Records provided »
____

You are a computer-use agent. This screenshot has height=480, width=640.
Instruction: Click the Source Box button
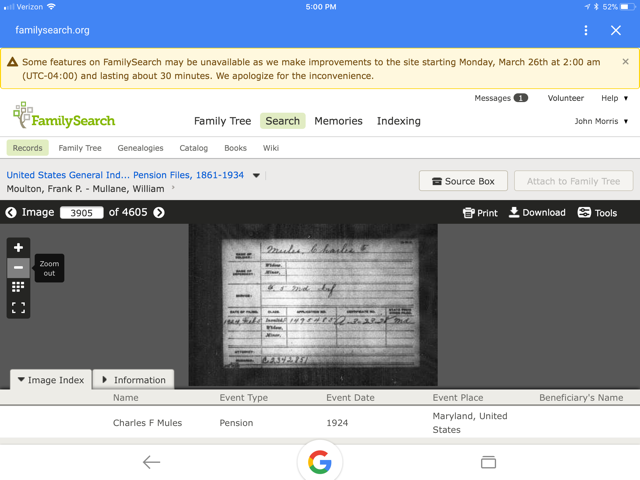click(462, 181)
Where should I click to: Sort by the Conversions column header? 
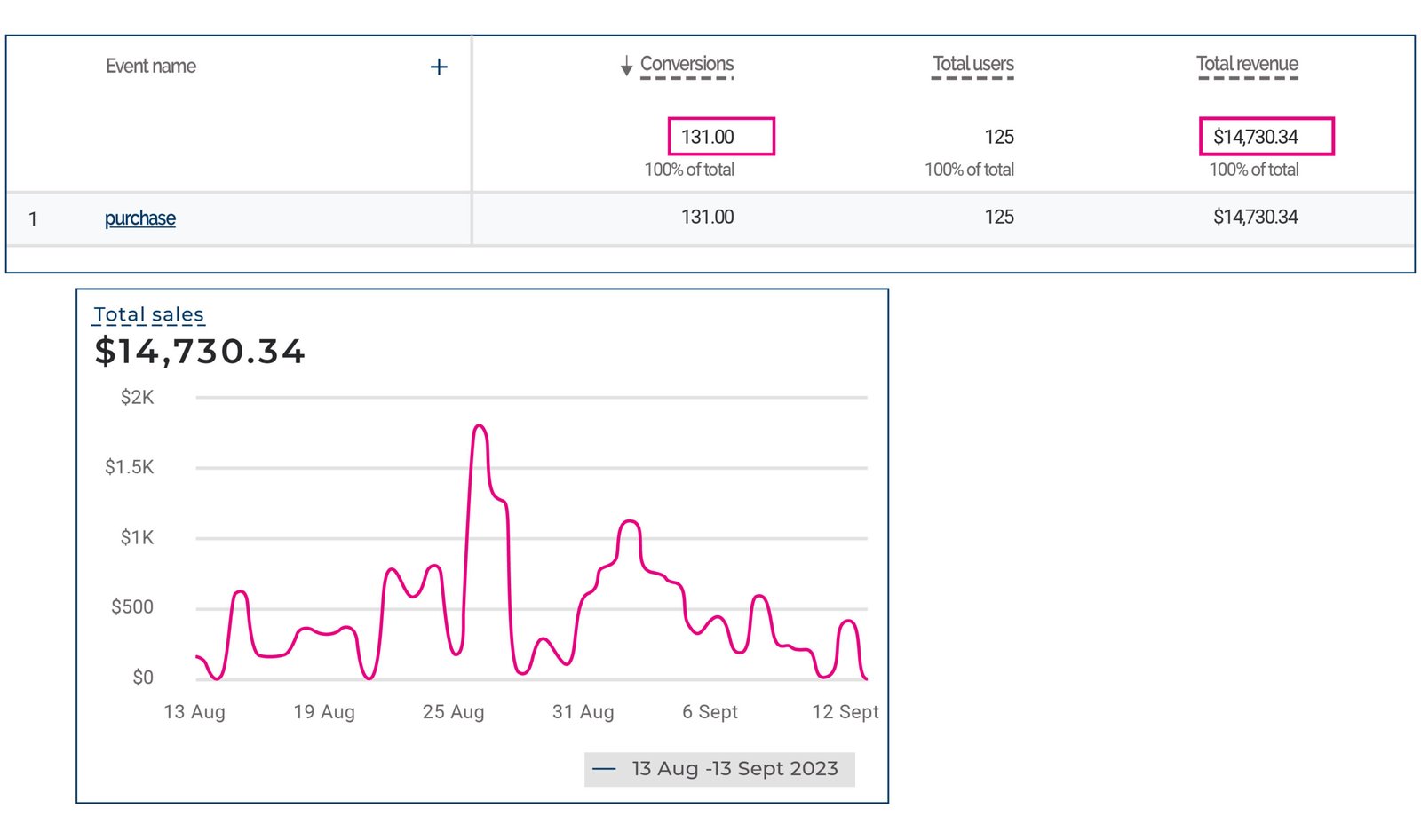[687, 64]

____

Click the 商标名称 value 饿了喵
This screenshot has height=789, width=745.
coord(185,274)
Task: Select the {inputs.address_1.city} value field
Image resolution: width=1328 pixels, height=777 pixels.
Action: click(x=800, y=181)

____

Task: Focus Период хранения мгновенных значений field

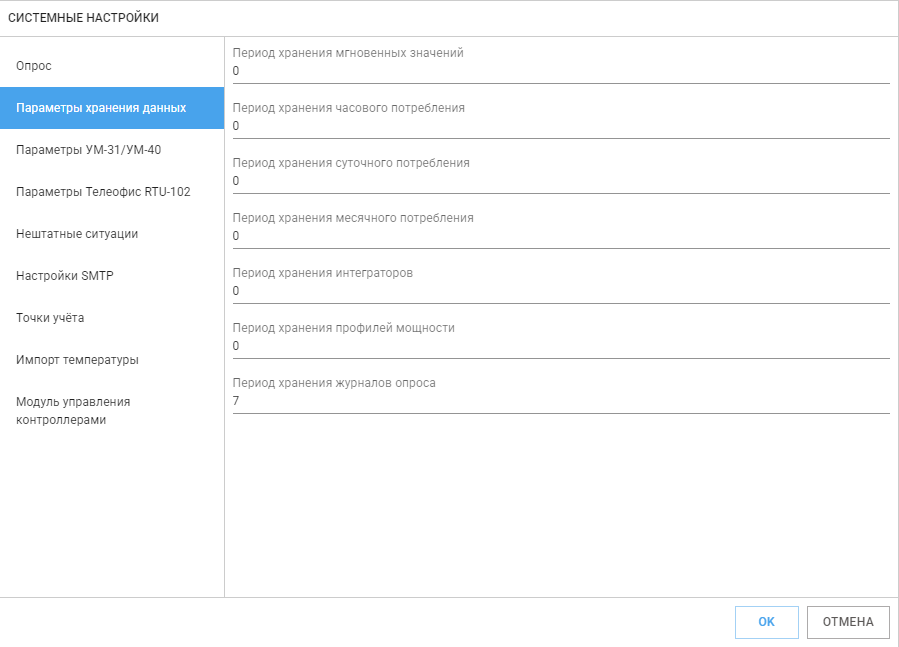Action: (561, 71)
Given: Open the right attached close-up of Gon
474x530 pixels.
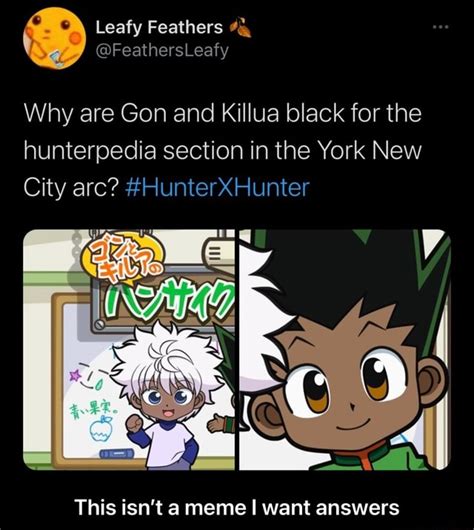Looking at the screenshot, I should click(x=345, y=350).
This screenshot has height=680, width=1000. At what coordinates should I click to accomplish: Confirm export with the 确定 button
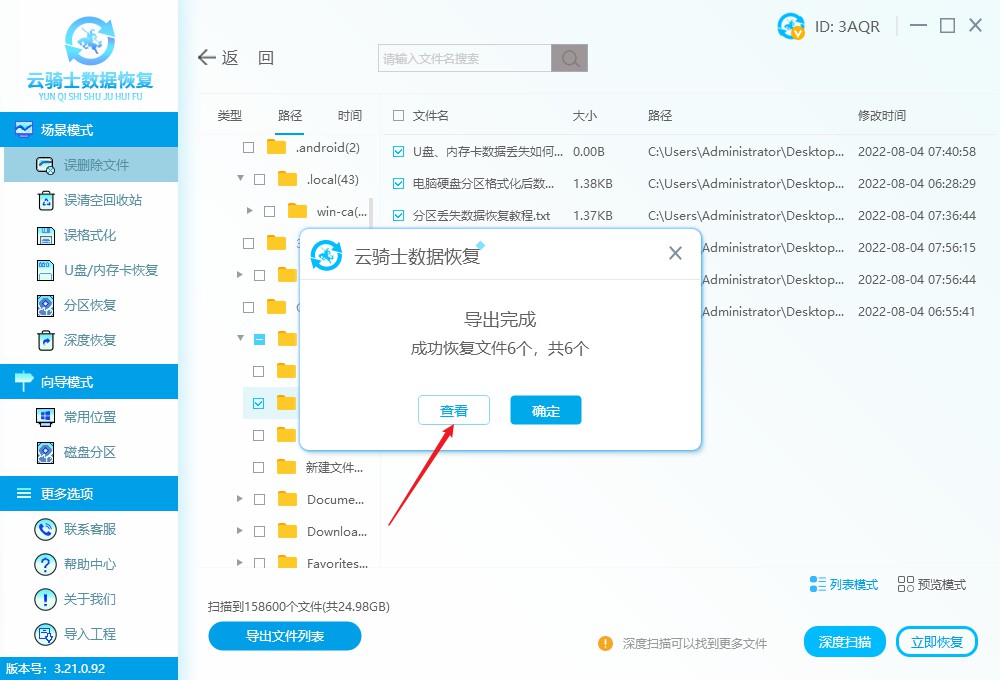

____

Assignment » Only the lines containing "value" are needed; pull them out of the listing.

The answer »
Click the 商标名称 value 饿了喵
Task: Select the {inputs.address_1.city} value field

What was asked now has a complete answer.